### Data listing

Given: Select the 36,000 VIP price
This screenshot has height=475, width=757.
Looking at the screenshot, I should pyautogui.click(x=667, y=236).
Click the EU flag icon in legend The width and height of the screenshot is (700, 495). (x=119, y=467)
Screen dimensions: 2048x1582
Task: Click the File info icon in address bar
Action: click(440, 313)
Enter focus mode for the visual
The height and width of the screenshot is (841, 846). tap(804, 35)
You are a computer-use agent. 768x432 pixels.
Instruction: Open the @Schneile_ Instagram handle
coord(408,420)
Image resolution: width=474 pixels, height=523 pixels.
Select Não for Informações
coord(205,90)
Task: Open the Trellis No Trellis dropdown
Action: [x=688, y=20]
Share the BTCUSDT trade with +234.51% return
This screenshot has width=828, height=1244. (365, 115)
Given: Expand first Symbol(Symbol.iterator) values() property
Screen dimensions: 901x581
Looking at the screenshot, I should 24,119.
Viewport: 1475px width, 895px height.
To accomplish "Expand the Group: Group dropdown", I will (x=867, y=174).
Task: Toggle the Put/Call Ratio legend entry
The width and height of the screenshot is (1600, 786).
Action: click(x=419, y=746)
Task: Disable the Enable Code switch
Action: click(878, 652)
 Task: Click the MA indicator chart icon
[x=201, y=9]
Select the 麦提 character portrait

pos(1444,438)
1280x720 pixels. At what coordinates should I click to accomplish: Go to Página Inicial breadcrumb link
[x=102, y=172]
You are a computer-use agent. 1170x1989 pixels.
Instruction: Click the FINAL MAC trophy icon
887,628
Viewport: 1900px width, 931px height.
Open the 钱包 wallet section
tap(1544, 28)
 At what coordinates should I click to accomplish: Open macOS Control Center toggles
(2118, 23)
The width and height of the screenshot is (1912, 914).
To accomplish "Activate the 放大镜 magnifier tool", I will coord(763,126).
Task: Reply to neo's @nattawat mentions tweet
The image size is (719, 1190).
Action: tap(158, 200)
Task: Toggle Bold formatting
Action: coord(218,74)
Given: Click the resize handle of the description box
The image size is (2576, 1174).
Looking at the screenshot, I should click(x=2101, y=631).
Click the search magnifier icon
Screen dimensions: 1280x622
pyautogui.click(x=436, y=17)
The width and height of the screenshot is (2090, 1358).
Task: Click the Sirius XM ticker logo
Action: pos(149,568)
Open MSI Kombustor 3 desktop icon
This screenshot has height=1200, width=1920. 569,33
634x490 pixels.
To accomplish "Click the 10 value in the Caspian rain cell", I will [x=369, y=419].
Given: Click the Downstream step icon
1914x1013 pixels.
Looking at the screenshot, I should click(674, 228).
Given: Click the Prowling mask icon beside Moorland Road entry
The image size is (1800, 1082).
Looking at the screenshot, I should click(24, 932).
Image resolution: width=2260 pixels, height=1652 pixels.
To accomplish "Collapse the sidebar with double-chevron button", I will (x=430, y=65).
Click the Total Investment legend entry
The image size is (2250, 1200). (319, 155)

######

• _Exercise details_
Copy all of the records above, character for character.

• _The response_
Given: Select the 36,000 VIP price
This screenshot has height=475, width=757.
Looking at the screenshot, I should pyautogui.click(x=667, y=236).
Click the EU flag icon in legend The width and height of the screenshot is (700, 495). (x=119, y=467)
Screen dimensions: 2048x1582
Task: Click the File info icon in address bar
Action: click(440, 313)
Enter focus mode for the visual
The height and width of the screenshot is (841, 846). tap(804, 35)
You are a computer-use agent. 768x432 pixels.
Instruction: Open the @Schneile_ Instagram handle
coord(408,420)
Image resolution: width=474 pixels, height=523 pixels.
Select Não for Informações
coord(205,90)
Task: Open the Trellis No Trellis dropdown
Action: [x=688, y=20]
Share the BTCUSDT trade with +234.51% return
This screenshot has width=828, height=1244. (365, 115)
Given: Expand first Symbol(Symbol.iterator) values() property
Screen dimensions: 901x581
Looking at the screenshot, I should 24,119.
Viewport: 1475px width, 895px height.
To accomplish "Expand the Group: Group dropdown", I will (x=867, y=174).
Task: Toggle the Put/Call Ratio legend entry
The width and height of the screenshot is (1600, 786).
Action: click(x=419, y=746)
Task: Disable the Enable Code switch
Action: click(878, 652)
 Task: Click the MA indicator chart icon
[x=201, y=9]
Select the 麦提 character portrait

pos(1444,438)
1280x720 pixels. At what coordinates should I click to accomplish: Go to Página Inicial breadcrumb link
[x=102, y=172]
You are a computer-use agent. 1170x1989 pixels.
Instruction: Click the FINAL MAC trophy icon
887,628
Viewport: 1900px width, 931px height.
Open the 钱包 wallet section
tap(1544, 28)
 At what coordinates should I click to accomplish: Open macOS Control Center toggles
(2118, 23)
The width and height of the screenshot is (1912, 914).
To accomplish "Activate the 放大镜 magnifier tool", I will coord(763,126).
Task: Reply to neo's @nattawat mentions tweet
The image size is (719, 1190).
Action: tap(158, 200)
Task: Toggle Bold formatting
Action: coord(218,74)
Given: Click the resize handle of the description box
The image size is (2576, 1174).
Looking at the screenshot, I should click(x=2101, y=631).
Click the search magnifier icon
Screen dimensions: 1280x622
pyautogui.click(x=436, y=17)
The width and height of the screenshot is (2090, 1358).
Task: Click the Sirius XM ticker logo
Action: pos(149,568)
Open MSI Kombustor 3 desktop icon
This screenshot has height=1200, width=1920. 569,33
634x490 pixels.
To accomplish "Click the 10 value in the Caspian rain cell", I will [x=369, y=419].
Given: Click the Downstream step icon
1914x1013 pixels.
Looking at the screenshot, I should click(674, 228).
Given: Click the Prowling mask icon beside Moorland Road entry
The image size is (1800, 1082).
Looking at the screenshot, I should click(24, 932).
Image resolution: width=2260 pixels, height=1652 pixels.
To accomplish "Collapse the sidebar with double-chevron button", I will (x=430, y=65).
Click the Total Investment legend entry
The image size is (2250, 1200). (319, 155)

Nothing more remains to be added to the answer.